● **Exercise material**:
## BEGIN
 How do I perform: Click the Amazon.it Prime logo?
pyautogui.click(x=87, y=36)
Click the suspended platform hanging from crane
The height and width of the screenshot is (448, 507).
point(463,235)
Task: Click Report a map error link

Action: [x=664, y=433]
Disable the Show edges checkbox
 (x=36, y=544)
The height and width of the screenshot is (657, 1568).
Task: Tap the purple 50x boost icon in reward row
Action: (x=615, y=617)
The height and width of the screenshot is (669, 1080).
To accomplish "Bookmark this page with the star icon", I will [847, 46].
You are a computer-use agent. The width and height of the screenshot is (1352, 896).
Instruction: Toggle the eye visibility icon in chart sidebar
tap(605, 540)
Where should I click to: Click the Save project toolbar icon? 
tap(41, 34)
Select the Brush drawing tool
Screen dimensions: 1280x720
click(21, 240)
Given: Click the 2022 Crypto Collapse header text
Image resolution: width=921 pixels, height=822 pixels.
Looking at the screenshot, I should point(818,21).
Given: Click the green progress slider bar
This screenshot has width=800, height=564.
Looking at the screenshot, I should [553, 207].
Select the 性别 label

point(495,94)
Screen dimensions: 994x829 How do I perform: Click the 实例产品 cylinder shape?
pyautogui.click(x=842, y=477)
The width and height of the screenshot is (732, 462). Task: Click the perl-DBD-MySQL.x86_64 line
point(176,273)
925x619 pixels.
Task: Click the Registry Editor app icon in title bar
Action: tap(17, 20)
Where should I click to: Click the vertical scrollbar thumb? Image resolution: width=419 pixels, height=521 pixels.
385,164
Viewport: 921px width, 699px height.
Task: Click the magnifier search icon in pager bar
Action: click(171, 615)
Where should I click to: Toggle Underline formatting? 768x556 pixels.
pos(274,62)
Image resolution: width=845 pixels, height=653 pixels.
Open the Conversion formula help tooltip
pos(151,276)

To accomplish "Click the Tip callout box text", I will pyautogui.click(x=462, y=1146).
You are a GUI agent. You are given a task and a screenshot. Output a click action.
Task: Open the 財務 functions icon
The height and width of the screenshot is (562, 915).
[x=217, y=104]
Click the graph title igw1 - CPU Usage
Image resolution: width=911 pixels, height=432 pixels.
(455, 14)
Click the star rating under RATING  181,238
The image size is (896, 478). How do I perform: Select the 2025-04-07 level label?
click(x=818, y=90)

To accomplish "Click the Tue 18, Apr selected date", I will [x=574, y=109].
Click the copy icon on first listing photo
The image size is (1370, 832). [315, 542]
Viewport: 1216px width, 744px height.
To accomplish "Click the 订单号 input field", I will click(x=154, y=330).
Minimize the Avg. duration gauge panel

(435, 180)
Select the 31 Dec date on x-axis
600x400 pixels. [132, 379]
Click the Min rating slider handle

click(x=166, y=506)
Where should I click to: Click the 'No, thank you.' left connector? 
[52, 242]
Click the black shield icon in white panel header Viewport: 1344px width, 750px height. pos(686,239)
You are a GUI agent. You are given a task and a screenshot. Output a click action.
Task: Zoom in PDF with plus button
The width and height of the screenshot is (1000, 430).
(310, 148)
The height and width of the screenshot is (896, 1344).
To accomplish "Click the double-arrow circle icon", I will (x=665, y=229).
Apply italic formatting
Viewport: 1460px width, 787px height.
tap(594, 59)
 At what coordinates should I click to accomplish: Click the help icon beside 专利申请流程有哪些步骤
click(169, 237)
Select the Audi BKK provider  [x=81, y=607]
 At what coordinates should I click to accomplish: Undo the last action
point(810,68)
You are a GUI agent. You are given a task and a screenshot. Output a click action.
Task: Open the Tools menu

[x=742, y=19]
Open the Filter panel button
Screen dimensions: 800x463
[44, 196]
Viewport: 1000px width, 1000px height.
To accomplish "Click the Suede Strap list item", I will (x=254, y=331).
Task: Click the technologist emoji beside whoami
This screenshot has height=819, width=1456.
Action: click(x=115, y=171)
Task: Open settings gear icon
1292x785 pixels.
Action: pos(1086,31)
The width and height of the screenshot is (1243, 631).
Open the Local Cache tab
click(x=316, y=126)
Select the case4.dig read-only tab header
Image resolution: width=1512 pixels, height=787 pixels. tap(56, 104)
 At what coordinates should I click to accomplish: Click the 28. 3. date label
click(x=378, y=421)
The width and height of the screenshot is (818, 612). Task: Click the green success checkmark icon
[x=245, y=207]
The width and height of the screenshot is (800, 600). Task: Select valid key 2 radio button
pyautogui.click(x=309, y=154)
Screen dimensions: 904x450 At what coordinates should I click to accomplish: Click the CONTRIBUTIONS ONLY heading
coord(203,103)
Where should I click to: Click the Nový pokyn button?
## END
● **Task brief**:
Reproduce every one of the records above verbatim, with no changes to wording, numbers, or punctuation.

● **Task response**:
 How do I perform: Click the Amazon.it Prime logo?
pyautogui.click(x=87, y=36)
Click the suspended platform hanging from crane
The height and width of the screenshot is (448, 507).
point(463,235)
Task: Click Report a map error link

Action: [x=664, y=433]
Disable the Show edges checkbox
 (x=36, y=544)
The height and width of the screenshot is (657, 1568).
Task: Tap the purple 50x boost icon in reward row
Action: (x=615, y=617)
The height and width of the screenshot is (669, 1080).
To accomplish "Bookmark this page with the star icon", I will [847, 46].
You are a computer-use agent. The width and height of the screenshot is (1352, 896).
Instruction: Toggle the eye visibility icon in chart sidebar
tap(605, 540)
Where should I click to: Click the Save project toolbar icon? 
tap(41, 34)
Select the Brush drawing tool
Screen dimensions: 1280x720
click(21, 240)
Given: Click the 2022 Crypto Collapse header text
Image resolution: width=921 pixels, height=822 pixels.
Looking at the screenshot, I should point(818,21).
Given: Click the green progress slider bar
This screenshot has width=800, height=564.
Looking at the screenshot, I should [553, 207].
Select the 性别 label

point(495,94)
Screen dimensions: 994x829 How do I perform: Click the 实例产品 cylinder shape?
pyautogui.click(x=842, y=477)
The width and height of the screenshot is (732, 462). Task: Click the perl-DBD-MySQL.x86_64 line
point(176,273)
925x619 pixels.
Task: Click the Registry Editor app icon in title bar
Action: tap(17, 20)
Where should I click to: Click the vertical scrollbar thumb? Image resolution: width=419 pixels, height=521 pixels.
385,164
Viewport: 921px width, 699px height.
Task: Click the magnifier search icon in pager bar
Action: click(171, 615)
Where should I click to: Toggle Underline formatting? 768x556 pixels.
pos(274,62)
Image resolution: width=845 pixels, height=653 pixels.
Open the Conversion formula help tooltip
pos(151,276)

To accomplish "Click the Tip callout box text", I will pyautogui.click(x=462, y=1146).
You are a GUI agent. You are given a task and a screenshot. Output a click action.
Task: Open the 財務 functions icon
The height and width of the screenshot is (562, 915).
[x=217, y=104]
Click the graph title igw1 - CPU Usage
Image resolution: width=911 pixels, height=432 pixels.
(455, 14)
Click the star rating under RATING  181,238
The image size is (896, 478). How do I perform: Select the 2025-04-07 level label?
click(x=818, y=90)

To accomplish "Click the Tue 18, Apr selected date", I will [x=574, y=109].
Click the copy icon on first listing photo
The image size is (1370, 832). [315, 542]
Viewport: 1216px width, 744px height.
To accomplish "Click the 订单号 input field", I will click(x=154, y=330).
Minimize the Avg. duration gauge panel

(435, 180)
Select the 31 Dec date on x-axis
600x400 pixels. [132, 379]
Click the Min rating slider handle

click(x=166, y=506)
Where should I click to: Click the 'No, thank you.' left connector? 
[52, 242]
Click the black shield icon in white panel header Viewport: 1344px width, 750px height. pos(686,239)
You are a GUI agent. You are given a task and a screenshot. Output a click action.
Task: Zoom in PDF with plus button
The width and height of the screenshot is (1000, 430).
(310, 148)
The height and width of the screenshot is (896, 1344).
To accomplish "Click the double-arrow circle icon", I will (x=665, y=229).
Apply italic formatting
Viewport: 1460px width, 787px height.
tap(594, 59)
 At what coordinates should I click to accomplish: Click the help icon beside 专利申请流程有哪些步骤
click(169, 237)
Select the Audi BKK provider  [x=81, y=607]
 At what coordinates should I click to accomplish: Undo the last action
point(810,68)
You are a GUI agent. You are given a task and a screenshot. Output a click action.
Task: Open the Tools menu

[x=742, y=19]
Open the Filter panel button
Screen dimensions: 800x463
[44, 196]
Viewport: 1000px width, 1000px height.
To accomplish "Click the Suede Strap list item", I will (x=254, y=331).
Task: Click the technologist emoji beside whoami
This screenshot has height=819, width=1456.
Action: click(x=115, y=171)
Task: Open settings gear icon
1292x785 pixels.
Action: pos(1086,31)
The width and height of the screenshot is (1243, 631).
Open the Local Cache tab
click(x=316, y=126)
Select the case4.dig read-only tab header
Image resolution: width=1512 pixels, height=787 pixels. tap(56, 104)
 At what coordinates should I click to accomplish: Click the 28. 3. date label
click(x=378, y=421)
The width and height of the screenshot is (818, 612). Task: Click the green success checkmark icon
[x=245, y=207]
The width and height of the screenshot is (800, 600). Task: Select valid key 2 radio button
pyautogui.click(x=309, y=154)
Screen dimensions: 904x450 At what coordinates should I click to accomplish: Click the CONTRIBUTIONS ONLY heading
coord(203,103)
Where should I click to: Click the Nový pokyn button?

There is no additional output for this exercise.